Hence, I picture the world forming thoughts about it , employing psychical elements, which are mine in the sense that they belong to the contents of my mind. These are related to those spoken or written signs I use and to objects in the world. Thus it is I who set up the relation between objects in the world and psychical elements of my thoughts and thus become the centre of language. If we accept this interpretation, then 'I have thoughts' is equivalent to 'there are thoughts', where there is no reference to my self. Thus it goes perfectly well with the Tractarian remark that there is no thinking subject and 'A thought that p' is equivalent to ' "p" says that p'. Here the subject is the centre of the language and of the world. But he is not a part of the world nor is he in the world. Hence his thoughts will be represented as 'there are thoughts', where there is no reference to the subject.
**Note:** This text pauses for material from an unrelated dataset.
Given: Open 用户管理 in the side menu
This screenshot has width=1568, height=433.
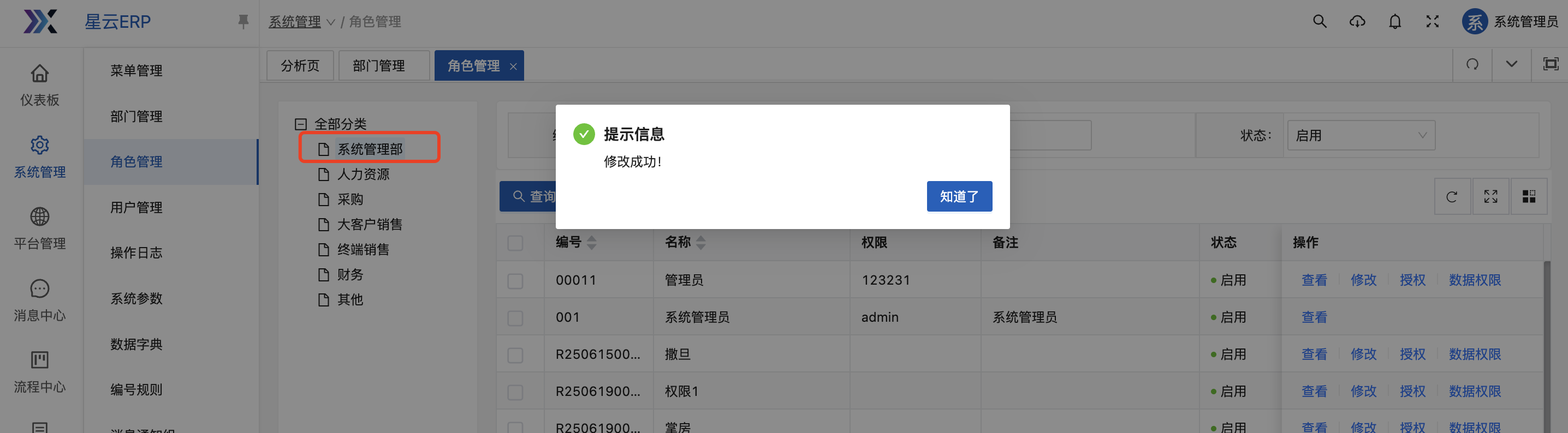Looking at the screenshot, I should point(136,207).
Coming to the interpretation of T. 5.61, we suggest that thoughts are limited by the totality of psychological elements which corresponds to the totality of linguistic elements. Thus the limits of thought and those of language coincide and 'what we can not think we can not say it either'. For in order to utter any proposition 'p', we must be able to think the sense of 'p' i.e., the elements of 'p' will have to be connected with elements of the thought that p.
Thus if we bring in what Wittgenstein had written in the transitional period, the interpretation of these cryptic passages of the Tractatus becomes much more enlightening.
Literatur
- 1. Wittgenstein Ludwig : 1974, Tractatus Logico Philosophicus London : Routledge & Kegan Paul.
- 2. 1982, Wittgenstein's Lectures 1930-32, Oxford Basil Blackwell.
- 3. 1974, Philosophical Grammar, Oxford Basil Blackwell.